O governo chinês enfatizou nesta quinta-feira que "sempre cumpre seus compromissos" e expressou seu desejo de que os Estados Unidos "trabalhem" com Pequim para aplicar o acordo-quadro alcançado entre os dois países para manter a trégua comercial e fortalecer suas relações econômicas.

"A China sempre manteve sua palavra e cumpriu seus compromissos", disse o porta-voz do Ministério das Relações Exteriores da China, Lin Jian, que enfatizou que "agora que se chegou a um consenso, ambos os lados devem fazer sua parte", segundo o canal de televisão chinês CCTV.

"Esperamos que os EUA trabalhem com a China para implementar o importante consenso alcançado durante as conversações entre os dois chefes de estado, liberar o papel do mecanismo de consulta econômica e comercial sino-americano, melhorar o consenso, reduzir os mal-entendidos e fortalecer a cooperação por meio da comunicação e do diálogo", disse ele.

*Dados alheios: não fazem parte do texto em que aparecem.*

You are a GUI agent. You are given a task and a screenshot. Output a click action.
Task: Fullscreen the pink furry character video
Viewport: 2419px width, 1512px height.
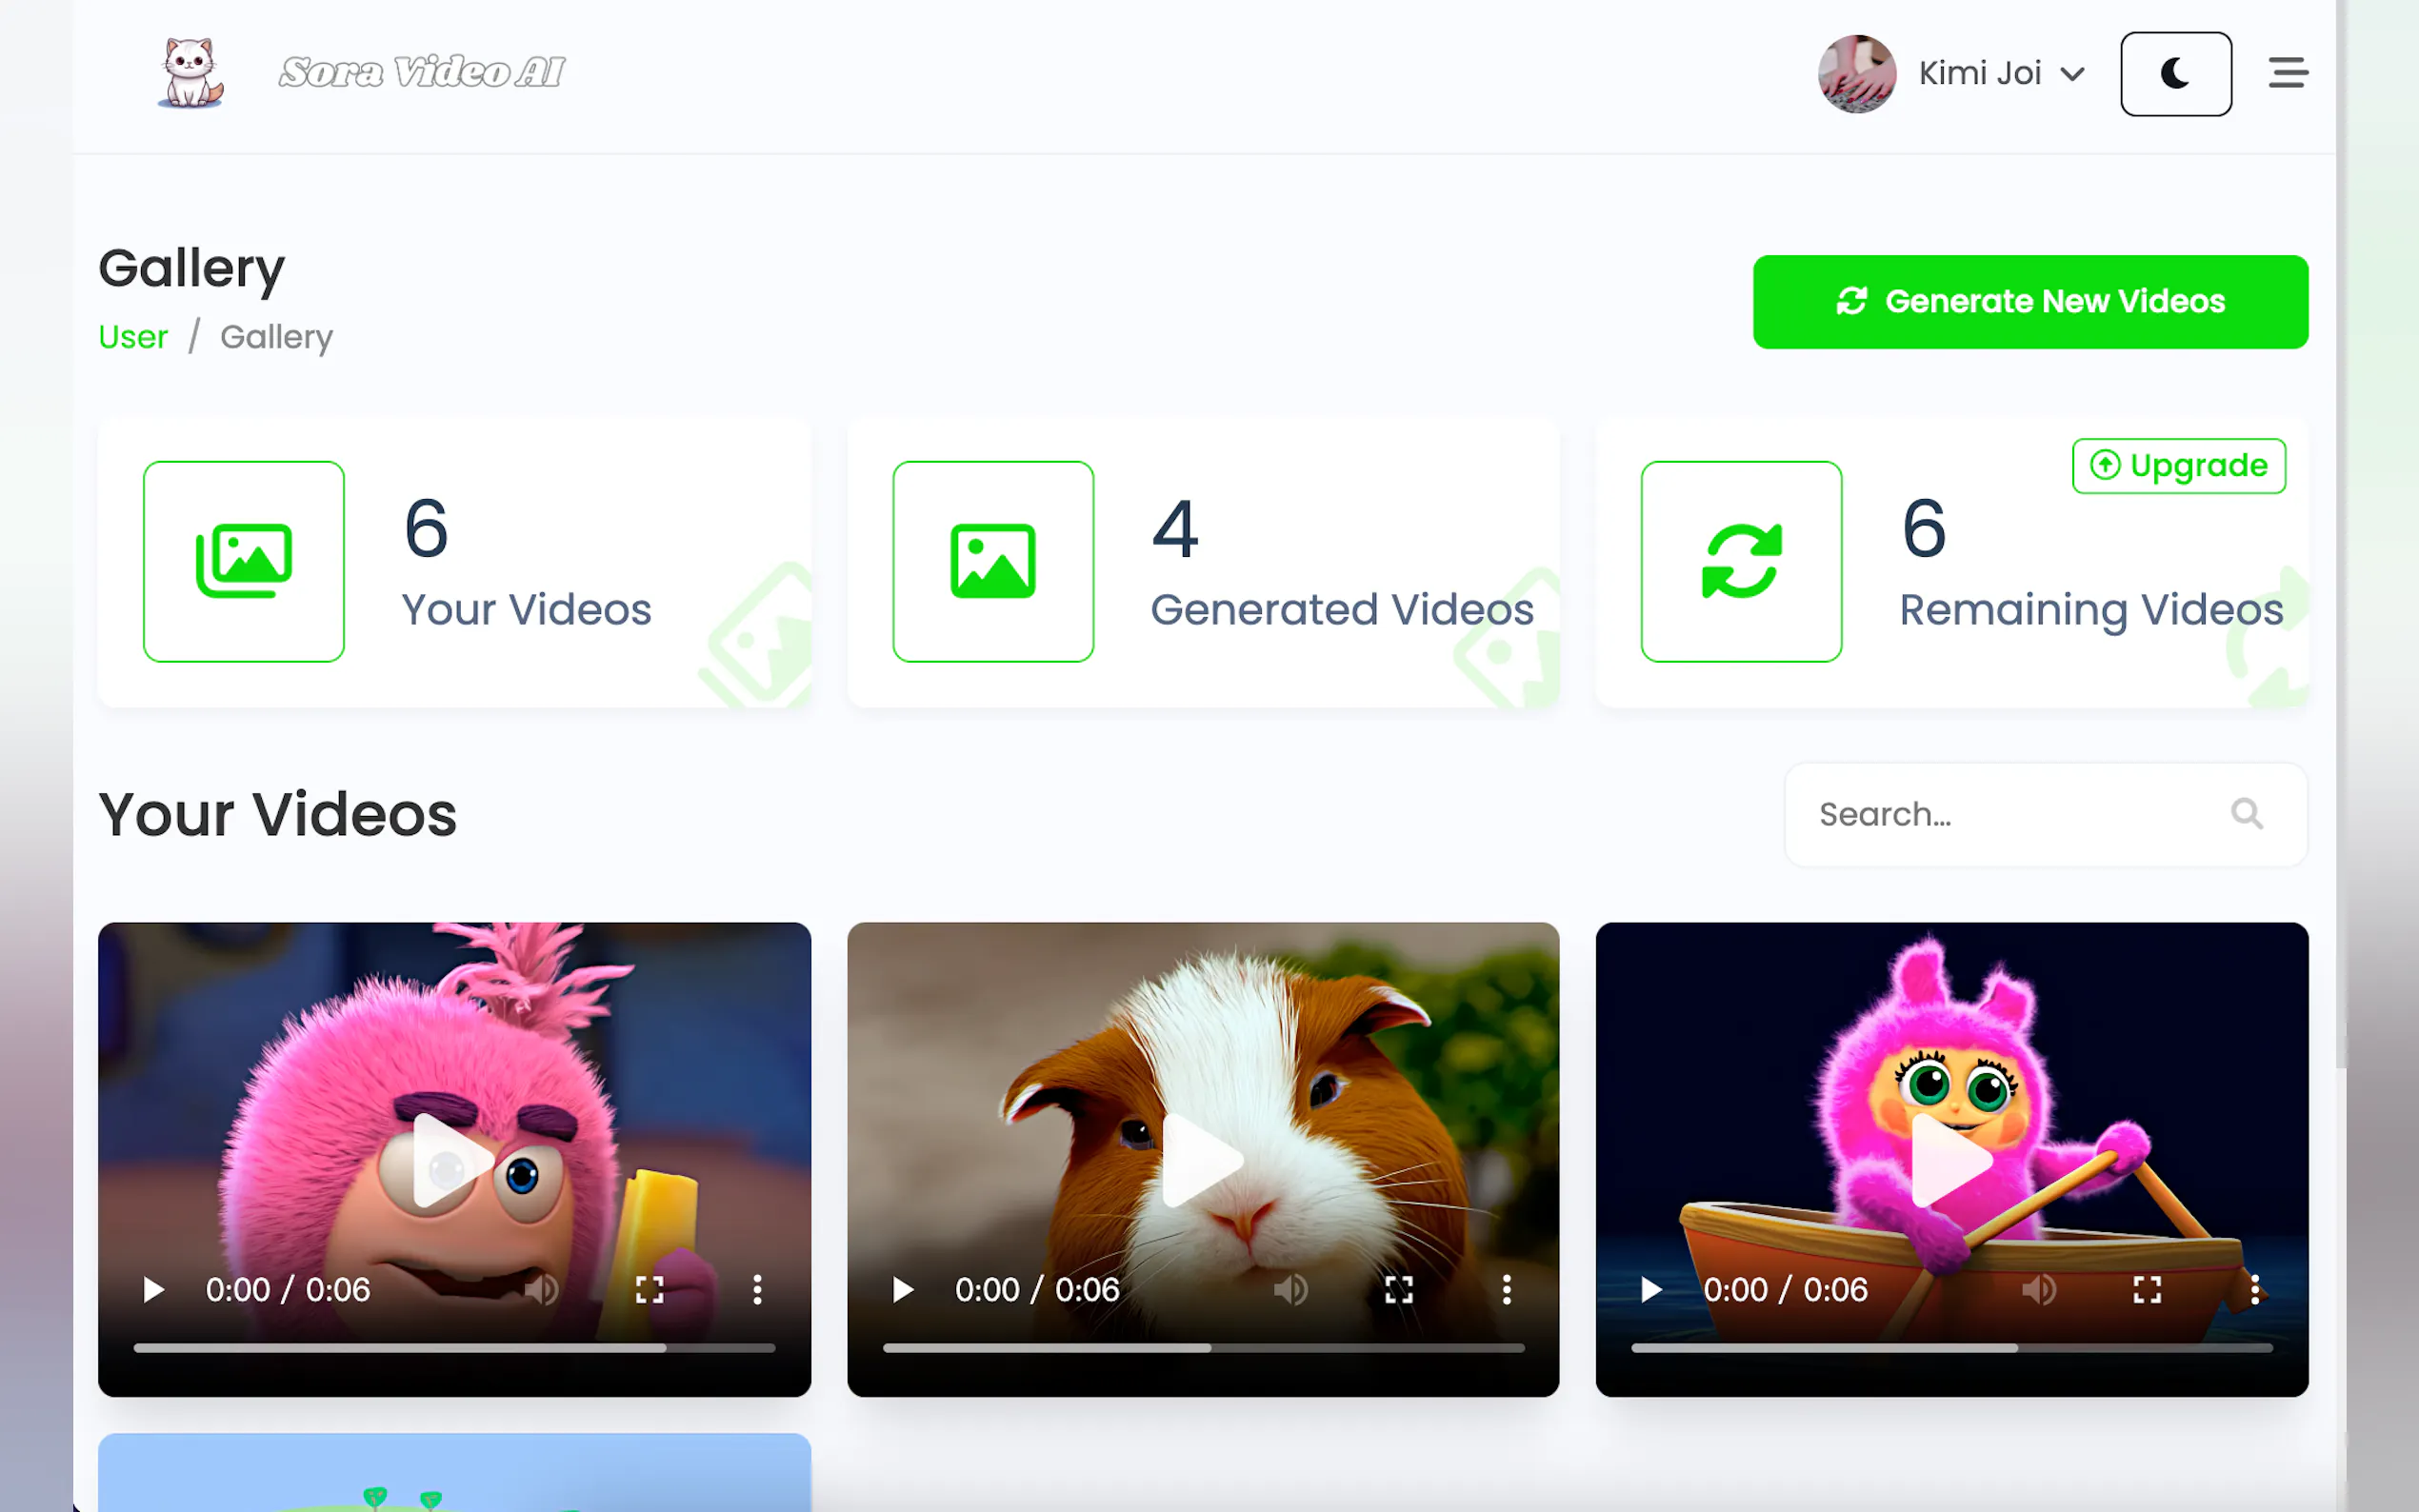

Assim, ele enfatizou que os contatos realizados na capital do Reino Unido, Londres, entre as delegações de ambos os países ocorreram "sob a orientação estratégica" dos presidentes da China e dos Estados Unidos, Xi Jinping e Donald Trump, respectivamente.

"Os dois lados chegaram a um acordo de princípio sobre a estrutura de medidas para implementar o importante consenso alcançado entre os dois chefes de Estado em sua ligação telefônica em 5 de junho e consolidar os resultados das negociações econômicas e comerciais em Genebra, fazendo mais progressos na resolução das preocupações econômicas e comerciais de ambos os lados", concluiu Lin.

As palavras de Lin foram proferidas um dia depois que Trump garantiu que o acordo com a China "está fechado", aguardando a aprovação final dos chefes de estado dos dois países, que envolverá o gigante asiático fornecendo as terras raras necessárias, enquanto as universidades dos EUA aceitarão estudantes chineses.

"Nosso acordo com a China está fechado, sujeito à aprovação final do presidente Xi e minha", disse ele em seu perfil TruthSocial, onde enfatizou que trabalhará com o presidente chinês "de perto" para abrir a China ao comércio dos EUA, o que seria "uma grande vitória para ambos os países". "Estamos recebendo tarifas de 55%, enquanto a China recebe 10%. O relacionamento é ótimo! Obrigado por sua atenção!", acrescentou.

As delegações dos EUA e da China anunciaram na quarta-feira um acordo-quadro para reavivar a trégua comercial, um pacto que se concentrará no "consenso de Genebra" alcançado durante a primeira rodada de contatos em maio nessa cidade suíça, depois que as tensões aumentaram nas últimas semanas. Após os contatos na Suíça, os dois países anunciaram a suspensão, por um período inicial de 90 dias, de uma parte substancial das tarifas aplicadas um ao outro.